(Job): Can you write out the listing below line for line, with every character unchanged?

(The data):
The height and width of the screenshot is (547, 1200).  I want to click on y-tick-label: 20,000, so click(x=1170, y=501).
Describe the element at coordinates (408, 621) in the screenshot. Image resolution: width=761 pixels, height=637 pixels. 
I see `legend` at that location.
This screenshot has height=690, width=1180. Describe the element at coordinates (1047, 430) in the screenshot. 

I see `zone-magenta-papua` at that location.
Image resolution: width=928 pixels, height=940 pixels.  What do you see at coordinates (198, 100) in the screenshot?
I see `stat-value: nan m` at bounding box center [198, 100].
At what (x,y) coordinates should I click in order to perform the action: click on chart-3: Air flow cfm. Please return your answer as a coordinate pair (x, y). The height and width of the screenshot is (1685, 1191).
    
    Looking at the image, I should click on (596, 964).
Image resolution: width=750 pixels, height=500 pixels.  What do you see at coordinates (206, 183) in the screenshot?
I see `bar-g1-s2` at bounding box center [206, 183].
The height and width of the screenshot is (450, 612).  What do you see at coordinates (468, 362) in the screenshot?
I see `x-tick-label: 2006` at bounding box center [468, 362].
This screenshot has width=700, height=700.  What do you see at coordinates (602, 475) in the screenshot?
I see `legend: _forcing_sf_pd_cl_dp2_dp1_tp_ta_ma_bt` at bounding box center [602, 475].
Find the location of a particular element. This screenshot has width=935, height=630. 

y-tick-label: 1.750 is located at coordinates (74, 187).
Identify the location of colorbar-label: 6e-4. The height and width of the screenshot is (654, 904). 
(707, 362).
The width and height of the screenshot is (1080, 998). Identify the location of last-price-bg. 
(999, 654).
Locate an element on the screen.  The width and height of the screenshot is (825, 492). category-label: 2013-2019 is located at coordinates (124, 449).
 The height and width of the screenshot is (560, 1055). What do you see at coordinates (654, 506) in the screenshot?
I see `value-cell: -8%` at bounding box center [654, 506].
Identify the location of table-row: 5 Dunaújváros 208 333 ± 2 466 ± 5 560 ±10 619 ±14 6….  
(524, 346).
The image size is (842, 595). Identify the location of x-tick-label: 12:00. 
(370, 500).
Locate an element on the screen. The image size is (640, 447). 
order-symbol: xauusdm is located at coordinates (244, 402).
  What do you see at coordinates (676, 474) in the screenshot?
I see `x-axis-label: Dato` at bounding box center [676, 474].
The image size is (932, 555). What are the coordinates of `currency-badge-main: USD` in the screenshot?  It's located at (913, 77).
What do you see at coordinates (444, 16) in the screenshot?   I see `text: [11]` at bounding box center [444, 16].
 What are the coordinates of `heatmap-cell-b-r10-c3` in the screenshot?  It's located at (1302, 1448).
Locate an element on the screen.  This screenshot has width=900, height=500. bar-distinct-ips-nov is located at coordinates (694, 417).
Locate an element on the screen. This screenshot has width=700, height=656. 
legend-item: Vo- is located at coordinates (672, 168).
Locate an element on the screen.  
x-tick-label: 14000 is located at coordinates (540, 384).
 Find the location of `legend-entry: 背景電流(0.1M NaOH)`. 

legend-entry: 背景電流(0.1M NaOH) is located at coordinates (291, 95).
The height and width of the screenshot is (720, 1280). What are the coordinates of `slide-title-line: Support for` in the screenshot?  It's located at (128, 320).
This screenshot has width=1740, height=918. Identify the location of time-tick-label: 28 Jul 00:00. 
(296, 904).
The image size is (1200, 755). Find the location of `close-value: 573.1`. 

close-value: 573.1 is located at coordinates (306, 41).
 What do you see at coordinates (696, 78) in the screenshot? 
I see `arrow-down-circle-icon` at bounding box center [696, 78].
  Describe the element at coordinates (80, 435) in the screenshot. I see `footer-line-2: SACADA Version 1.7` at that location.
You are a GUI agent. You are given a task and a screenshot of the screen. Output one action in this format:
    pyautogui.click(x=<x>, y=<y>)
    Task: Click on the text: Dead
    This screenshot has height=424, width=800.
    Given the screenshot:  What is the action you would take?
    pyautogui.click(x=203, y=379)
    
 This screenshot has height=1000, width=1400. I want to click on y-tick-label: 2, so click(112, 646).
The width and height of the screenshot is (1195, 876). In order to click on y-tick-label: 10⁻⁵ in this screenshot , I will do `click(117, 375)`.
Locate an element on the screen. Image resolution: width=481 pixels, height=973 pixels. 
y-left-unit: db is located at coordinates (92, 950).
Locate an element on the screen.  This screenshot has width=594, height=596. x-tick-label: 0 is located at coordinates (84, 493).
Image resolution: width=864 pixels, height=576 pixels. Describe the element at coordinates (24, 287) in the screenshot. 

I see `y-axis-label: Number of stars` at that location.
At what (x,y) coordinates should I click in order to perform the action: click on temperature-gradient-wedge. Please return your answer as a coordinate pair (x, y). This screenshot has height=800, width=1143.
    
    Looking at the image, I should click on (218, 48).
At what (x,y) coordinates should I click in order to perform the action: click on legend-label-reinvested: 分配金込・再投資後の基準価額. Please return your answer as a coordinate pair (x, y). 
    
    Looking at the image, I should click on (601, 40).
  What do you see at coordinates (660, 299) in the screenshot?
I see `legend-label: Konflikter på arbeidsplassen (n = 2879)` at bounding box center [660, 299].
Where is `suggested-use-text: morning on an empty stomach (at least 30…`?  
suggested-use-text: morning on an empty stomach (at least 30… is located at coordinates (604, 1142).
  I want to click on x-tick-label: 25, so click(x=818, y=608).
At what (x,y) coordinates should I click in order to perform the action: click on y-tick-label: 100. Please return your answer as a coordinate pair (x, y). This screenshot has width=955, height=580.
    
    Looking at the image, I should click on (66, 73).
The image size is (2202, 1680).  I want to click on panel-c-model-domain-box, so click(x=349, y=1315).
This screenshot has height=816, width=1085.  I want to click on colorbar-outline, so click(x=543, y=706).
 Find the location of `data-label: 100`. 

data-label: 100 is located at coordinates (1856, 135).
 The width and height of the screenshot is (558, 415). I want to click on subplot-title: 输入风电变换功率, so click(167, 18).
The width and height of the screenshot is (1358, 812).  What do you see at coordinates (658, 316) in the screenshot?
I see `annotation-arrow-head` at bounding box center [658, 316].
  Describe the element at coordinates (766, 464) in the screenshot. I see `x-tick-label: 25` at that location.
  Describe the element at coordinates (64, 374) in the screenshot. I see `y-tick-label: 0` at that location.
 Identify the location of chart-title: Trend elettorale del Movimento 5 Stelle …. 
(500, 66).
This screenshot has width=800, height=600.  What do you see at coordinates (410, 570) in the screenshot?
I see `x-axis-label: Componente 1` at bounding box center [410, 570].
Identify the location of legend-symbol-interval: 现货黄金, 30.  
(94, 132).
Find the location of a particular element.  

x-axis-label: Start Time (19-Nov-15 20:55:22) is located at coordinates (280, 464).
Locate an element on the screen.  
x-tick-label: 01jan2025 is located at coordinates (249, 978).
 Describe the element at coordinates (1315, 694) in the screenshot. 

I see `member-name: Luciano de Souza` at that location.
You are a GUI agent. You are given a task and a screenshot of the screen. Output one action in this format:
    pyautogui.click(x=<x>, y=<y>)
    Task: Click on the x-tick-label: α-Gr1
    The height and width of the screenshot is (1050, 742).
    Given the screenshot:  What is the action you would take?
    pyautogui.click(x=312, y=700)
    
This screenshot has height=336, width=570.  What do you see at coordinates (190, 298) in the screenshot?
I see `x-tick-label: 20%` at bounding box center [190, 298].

(Your solution):
The height and width of the screenshot is (547, 1200).  I want to click on y-tick-label: 20,000, so click(x=1170, y=501).
Describe the element at coordinates (408, 621) in the screenshot. Image resolution: width=761 pixels, height=637 pixels. 
I see `legend` at that location.
This screenshot has height=690, width=1180. Describe the element at coordinates (1047, 430) in the screenshot. 

I see `zone-magenta-papua` at that location.
Image resolution: width=928 pixels, height=940 pixels.  What do you see at coordinates (198, 100) in the screenshot?
I see `stat-value: nan m` at bounding box center [198, 100].
At what (x,y) coordinates should I click in order to perform the action: click on chart-3: Air flow cfm. Please return your answer as a coordinate pair (x, y). The height and width of the screenshot is (1685, 1191).
    
    Looking at the image, I should click on (596, 964).
Image resolution: width=750 pixels, height=500 pixels.  What do you see at coordinates (206, 183) in the screenshot?
I see `bar-g1-s2` at bounding box center [206, 183].
The height and width of the screenshot is (450, 612).  What do you see at coordinates (468, 362) in the screenshot?
I see `x-tick-label: 2006` at bounding box center [468, 362].
This screenshot has width=700, height=700.  What do you see at coordinates (602, 475) in the screenshot?
I see `legend: _forcing_sf_pd_cl_dp2_dp1_tp_ta_ma_bt` at bounding box center [602, 475].
Find the location of a particular element. This screenshot has width=935, height=630. 

y-tick-label: 1.750 is located at coordinates (74, 187).
Identify the location of colorbar-label: 6e-4. The height and width of the screenshot is (654, 904). 
(707, 362).
The width and height of the screenshot is (1080, 998). Identify the location of last-price-bg. 
(999, 654).
Locate an element on the screen.  The width and height of the screenshot is (825, 492). category-label: 2013-2019 is located at coordinates (124, 449).
 The height and width of the screenshot is (560, 1055). What do you see at coordinates (654, 506) in the screenshot?
I see `value-cell: -8%` at bounding box center [654, 506].
Identify the location of table-row: 5 Dunaújváros 208 333 ± 2 466 ± 5 560 ±10 619 ±14 6….  
(524, 346).
The image size is (842, 595). Identify the location of x-tick-label: 12:00. 
(370, 500).
Locate an element on the screen. The image size is (640, 447). 
order-symbol: xauusdm is located at coordinates (244, 402).
  What do you see at coordinates (676, 474) in the screenshot?
I see `x-axis-label: Dato` at bounding box center [676, 474].
The image size is (932, 555). What are the coordinates of `currency-badge-main: USD` in the screenshot?  It's located at (913, 77).
What do you see at coordinates (444, 16) in the screenshot?   I see `text: [11]` at bounding box center [444, 16].
 What are the coordinates of `heatmap-cell-b-r10-c3` in the screenshot?  It's located at (1302, 1448).
Locate an element on the screen.  This screenshot has width=900, height=500. bar-distinct-ips-nov is located at coordinates (694, 417).
Locate an element on the screen. This screenshot has width=700, height=656. 
legend-item: Vo- is located at coordinates (672, 168).
Locate an element on the screen.  
x-tick-label: 14000 is located at coordinates (540, 384).
 Find the location of `legend-entry: 背景電流(0.1M NaOH)`. 

legend-entry: 背景電流(0.1M NaOH) is located at coordinates (291, 95).
The height and width of the screenshot is (720, 1280). What are the coordinates of `slide-title-line: Support for` in the screenshot?  It's located at (128, 320).
This screenshot has width=1740, height=918. Identify the location of time-tick-label: 28 Jul 00:00. 
(296, 904).
The image size is (1200, 755). Find the location of `close-value: 573.1`. 

close-value: 573.1 is located at coordinates (306, 41).
 What do you see at coordinates (696, 78) in the screenshot? 
I see `arrow-down-circle-icon` at bounding box center [696, 78].
  Describe the element at coordinates (80, 435) in the screenshot. I see `footer-line-2: SACADA Version 1.7` at that location.
You are a GUI agent. You are given a task and a screenshot of the screen. Output one action in this format:
    pyautogui.click(x=<x>, y=<y>)
    Task: Click on the text: Dead
    This screenshot has height=424, width=800.
    Given the screenshot:  What is the action you would take?
    pyautogui.click(x=203, y=379)
    
 This screenshot has height=1000, width=1400. I want to click on y-tick-label: 2, so click(112, 646).
The width and height of the screenshot is (1195, 876). In order to click on y-tick-label: 10⁻⁵ in this screenshot , I will do `click(117, 375)`.
Locate an element on the screen. Image resolution: width=481 pixels, height=973 pixels. 
y-left-unit: db is located at coordinates (92, 950).
Locate an element on the screen.  This screenshot has width=594, height=596. x-tick-label: 0 is located at coordinates (84, 493).
Image resolution: width=864 pixels, height=576 pixels. Describe the element at coordinates (24, 287) in the screenshot. 

I see `y-axis-label: Number of stars` at that location.
At what (x,y) coordinates should I click in order to perform the action: click on temperature-gradient-wedge. Please return your answer as a coordinate pair (x, y). This screenshot has height=800, width=1143.
    
    Looking at the image, I should click on (218, 48).
At what (x,y) coordinates should I click in order to perform the action: click on legend-label-reinvested: 分配金込・再投資後の基準価額. Please return your answer as a coordinate pair (x, y). 
    
    Looking at the image, I should click on (601, 40).
  What do you see at coordinates (660, 299) in the screenshot?
I see `legend-label: Konflikter på arbeidsplassen (n = 2879)` at bounding box center [660, 299].
Where is `suggested-use-text: morning on an empty stomach (at least 30…`?  
suggested-use-text: morning on an empty stomach (at least 30… is located at coordinates (604, 1142).
  I want to click on x-tick-label: 25, so click(x=818, y=608).
At what (x,y) coordinates should I click in order to perform the action: click on y-tick-label: 100. Please return your answer as a coordinate pair (x, y). This screenshot has width=955, height=580.
    
    Looking at the image, I should click on (66, 73).
The image size is (2202, 1680).  I want to click on panel-c-model-domain-box, so click(x=349, y=1315).
This screenshot has height=816, width=1085.  I want to click on colorbar-outline, so click(x=543, y=706).
 Find the location of `data-label: 100`. 

data-label: 100 is located at coordinates (1856, 135).
 The width and height of the screenshot is (558, 415). I want to click on subplot-title: 输入风电变换功率, so click(167, 18).
The width and height of the screenshot is (1358, 812).  What do you see at coordinates (658, 316) in the screenshot?
I see `annotation-arrow-head` at bounding box center [658, 316].
  Describe the element at coordinates (766, 464) in the screenshot. I see `x-tick-label: 25` at that location.
  Describe the element at coordinates (64, 374) in the screenshot. I see `y-tick-label: 0` at that location.
 Identify the location of chart-title: Trend elettorale del Movimento 5 Stelle …. 
(500, 66).
This screenshot has width=800, height=600.  What do you see at coordinates (410, 570) in the screenshot?
I see `x-axis-label: Componente 1` at bounding box center [410, 570].
Identify the location of legend-symbol-interval: 现货黄金, 30.  
(94, 132).
Find the location of a particular element.  

x-axis-label: Start Time (19-Nov-15 20:55:22) is located at coordinates (280, 464).
Locate an element on the screen.  
x-tick-label: 01jan2025 is located at coordinates (249, 978).
 Describe the element at coordinates (1315, 694) in the screenshot. 

I see `member-name: Luciano de Souza` at that location.
You are a GUI agent. You are given a task and a screenshot of the screen. Output one action in this format:
    pyautogui.click(x=<x>, y=<y>)
    Task: Click on the x-tick-label: α-Gr1
    The height and width of the screenshot is (1050, 742).
    Given the screenshot:  What is the action you would take?
    pyautogui.click(x=312, y=700)
    
This screenshot has height=336, width=570.  What do you see at coordinates (190, 298) in the screenshot?
I see `x-tick-label: 20%` at bounding box center [190, 298].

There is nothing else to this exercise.